- Provided data
● ● ●
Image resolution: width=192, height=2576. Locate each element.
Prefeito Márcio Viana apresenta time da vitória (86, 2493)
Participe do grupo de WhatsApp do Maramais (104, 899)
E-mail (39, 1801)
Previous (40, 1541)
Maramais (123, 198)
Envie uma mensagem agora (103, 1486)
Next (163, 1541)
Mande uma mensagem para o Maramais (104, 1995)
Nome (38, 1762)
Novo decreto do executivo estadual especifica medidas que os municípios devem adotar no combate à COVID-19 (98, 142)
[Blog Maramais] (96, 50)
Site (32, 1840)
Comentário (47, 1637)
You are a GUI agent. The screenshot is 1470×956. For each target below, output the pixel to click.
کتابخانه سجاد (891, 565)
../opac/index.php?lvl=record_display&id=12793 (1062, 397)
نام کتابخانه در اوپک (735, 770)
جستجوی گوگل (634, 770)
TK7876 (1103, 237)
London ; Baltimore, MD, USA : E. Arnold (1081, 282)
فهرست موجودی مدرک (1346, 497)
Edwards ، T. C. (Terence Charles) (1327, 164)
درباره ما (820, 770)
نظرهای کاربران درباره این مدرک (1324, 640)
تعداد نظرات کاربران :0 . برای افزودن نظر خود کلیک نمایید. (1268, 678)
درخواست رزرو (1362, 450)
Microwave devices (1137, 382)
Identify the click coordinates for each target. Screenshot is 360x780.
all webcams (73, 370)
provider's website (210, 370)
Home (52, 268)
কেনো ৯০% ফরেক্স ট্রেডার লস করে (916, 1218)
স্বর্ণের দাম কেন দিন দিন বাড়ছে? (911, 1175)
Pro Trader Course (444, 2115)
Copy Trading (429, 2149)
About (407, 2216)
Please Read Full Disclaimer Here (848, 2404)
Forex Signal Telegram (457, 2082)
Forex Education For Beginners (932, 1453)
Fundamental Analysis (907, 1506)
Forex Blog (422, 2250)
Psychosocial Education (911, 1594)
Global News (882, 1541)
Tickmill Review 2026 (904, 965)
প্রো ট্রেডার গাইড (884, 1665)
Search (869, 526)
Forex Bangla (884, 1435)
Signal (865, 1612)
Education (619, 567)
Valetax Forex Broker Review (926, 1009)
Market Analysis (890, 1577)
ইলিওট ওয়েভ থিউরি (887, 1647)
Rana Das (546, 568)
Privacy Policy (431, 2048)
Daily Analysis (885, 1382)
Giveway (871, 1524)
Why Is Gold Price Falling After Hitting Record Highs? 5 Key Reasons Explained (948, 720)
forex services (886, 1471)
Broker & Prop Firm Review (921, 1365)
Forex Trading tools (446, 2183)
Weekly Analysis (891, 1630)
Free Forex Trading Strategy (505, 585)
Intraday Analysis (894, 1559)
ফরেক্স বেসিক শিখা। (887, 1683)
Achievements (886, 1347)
● ● ●
- The problem
How many lines in the listing above contain "Broker"? Give the number and nothing else.

- Final answer
2